Except here we are, 5 weeks out, and I have a little secret.

I’m scared. 

But, my ticket is nonrefundable and so is my flight. So I’m going. And I’m guessing there’s a reason for it, since most times the things I’m scared of end up being the most awesome. So, I’m joining up in the little linky party pre-conference meet & greet.

3 things about me:

1) I’m long winded. If you send me a 2 sentence e-mail, I’m going to send you a 5 paragraph reply. Twitter is really challenging for me, because it can take me 10+ minutes to figure out how to get my thoughts down to 140 characters. I’m a talker, and I’m an over-thinker. My roomies are luuuuucky.

2) I’m hardcore addicted to coffee. I’ve worked at sbux for nearly 9 years, and on my days off, it’s still almost always the first place I go in the morning. But lately I’ve been learning that I don’ t think I’m addicted to the coffee nearly as much as the experience. When I’m in Indiana, I’ll need to find the nearest sbux to make me feel like I’m home.

3) I don’t have a type-A bone in my entire body. I’m not organized, I’m messy, there’s always clutter everywhere in my house. I can’t for the life of me keep my laundry from exploding. I’m not good at things that involve charts, or graphs, or anything that needs to be precise. I prefer cooking to baking, and even when I bake, I often guess. I dislike this about myself, because the older I get, the more the dysfunction drives me up.the.wall. When I lose things for the 87th time, I start to lose my mind a little. I keep thinking one day I’ll grow up and it’ll be better, but so far, not so much.
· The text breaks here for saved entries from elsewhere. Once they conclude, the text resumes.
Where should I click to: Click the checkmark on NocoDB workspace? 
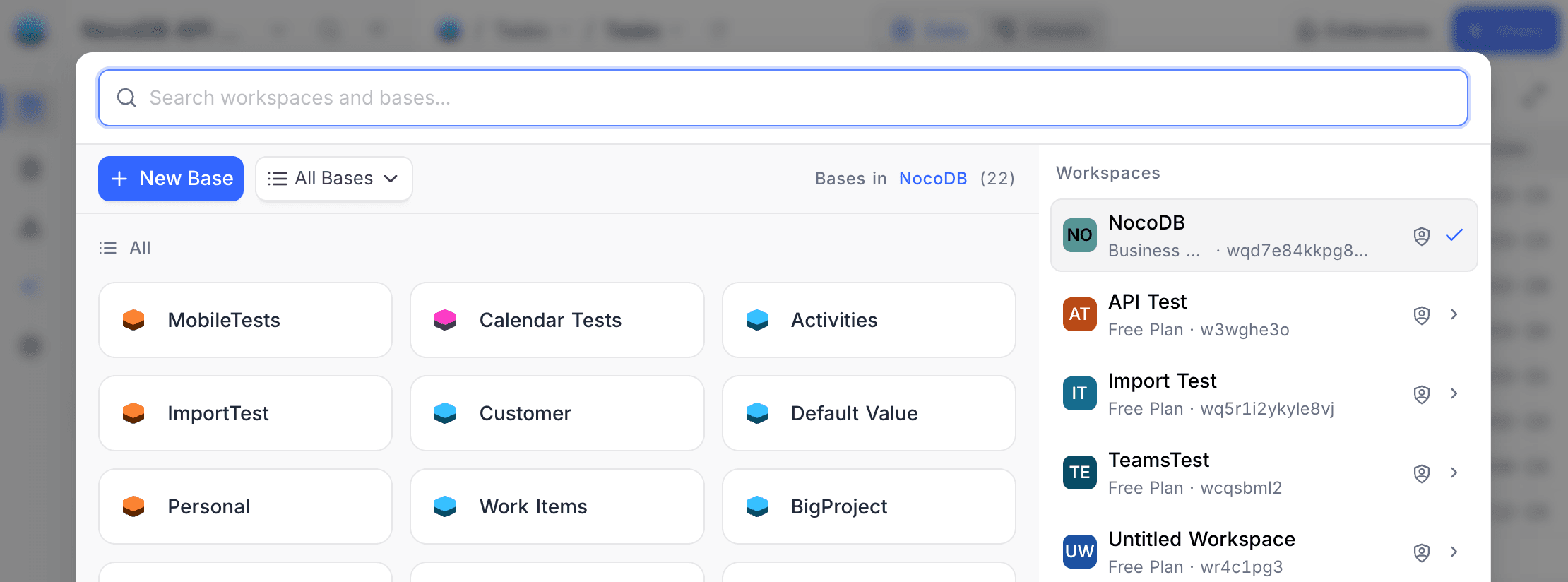tap(1454, 235)
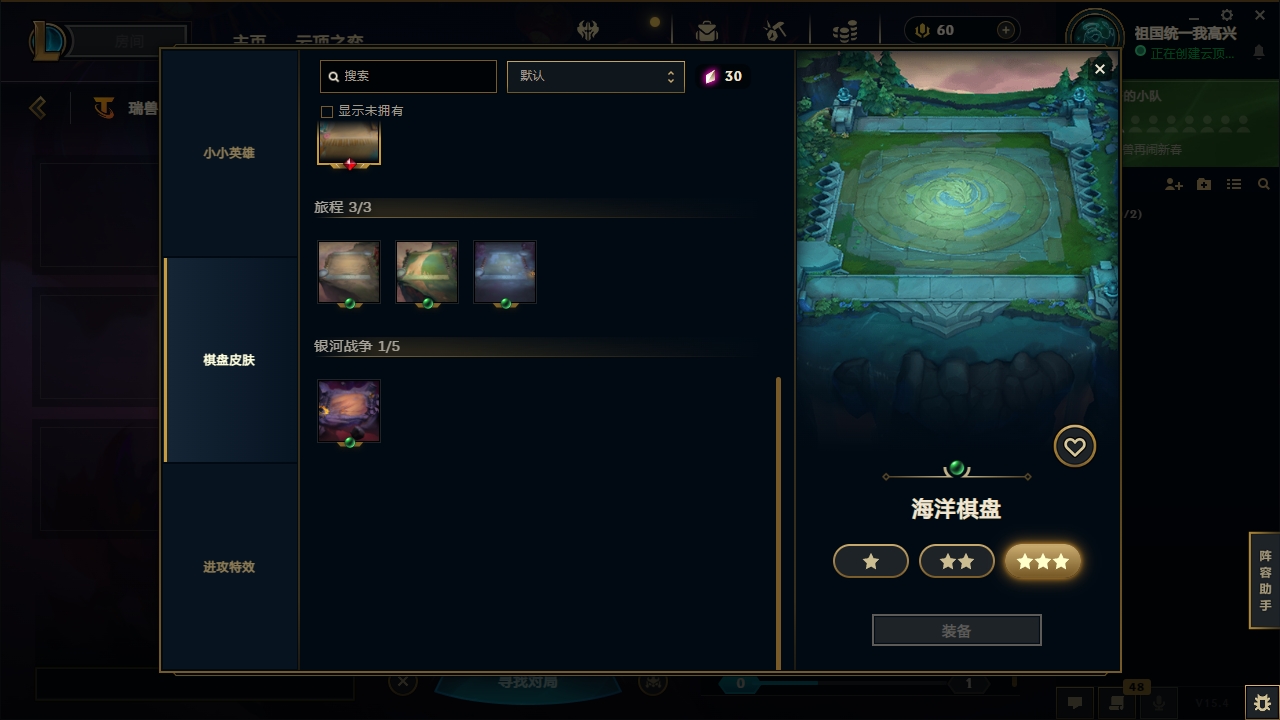Select the three-star board variant

[x=1043, y=562]
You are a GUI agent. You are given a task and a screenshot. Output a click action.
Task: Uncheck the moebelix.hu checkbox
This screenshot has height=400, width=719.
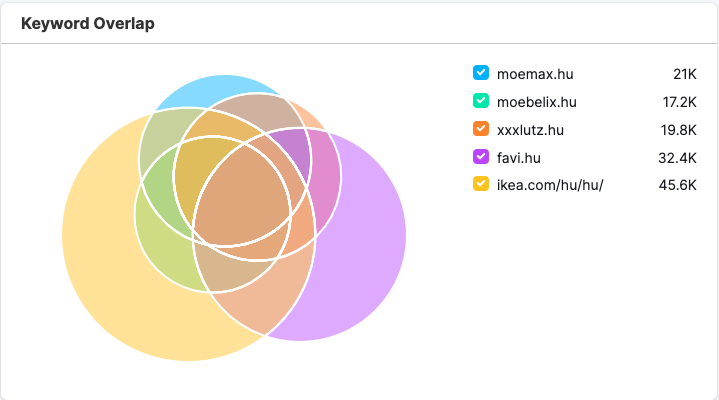point(481,101)
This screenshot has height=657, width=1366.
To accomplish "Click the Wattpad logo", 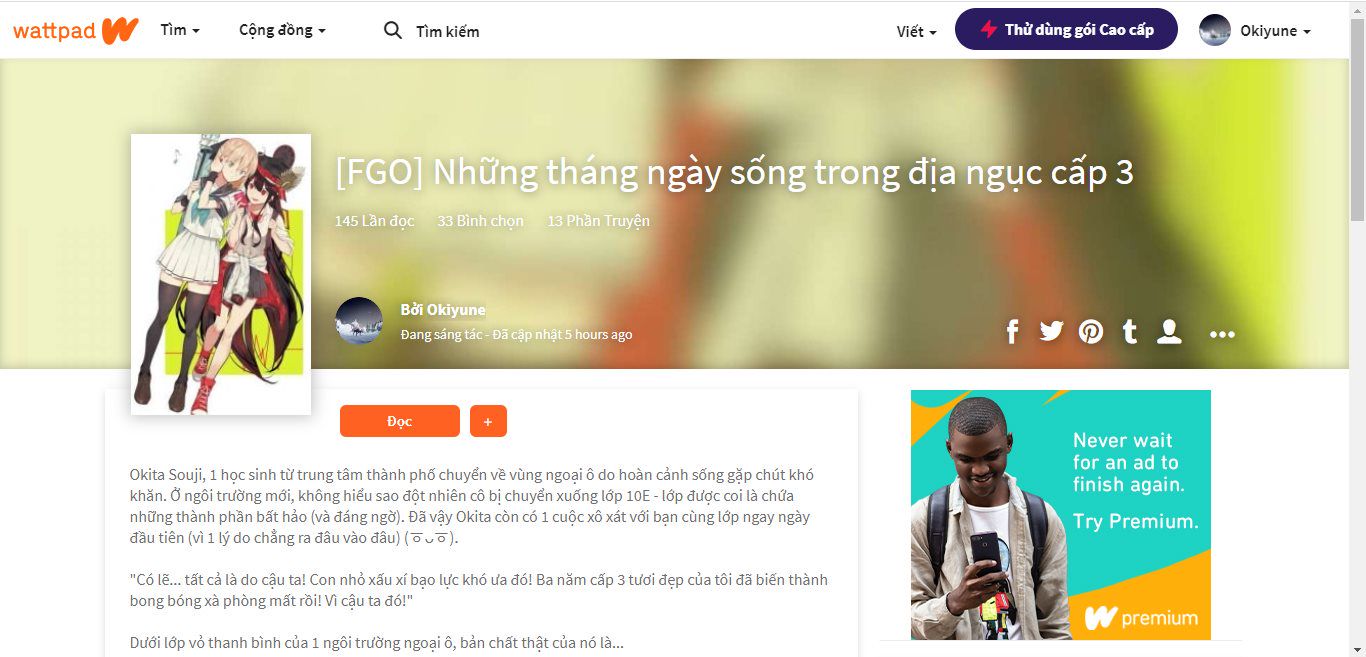I will [x=76, y=31].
2 Things I’m looking forward to:

1) My roomies!! I’m rooming with a friend from home, along with 2 strangers and I’m just so excited to be in a hotel and get to stay up late for girly chats and chocolate binges and getting to sleeeeeeep!

2. Is it inappropriate to say yummy food? If it is, then pretend I said the workshops or sessions. But honestly, the food.

1 thing I can’t leave home without:

1) Something to tame my beast, aka my hair. It either needs to be straightened or diffused if I want to resemble a human.   Also, a hoodie.

Our {belated} Sesame Adventure!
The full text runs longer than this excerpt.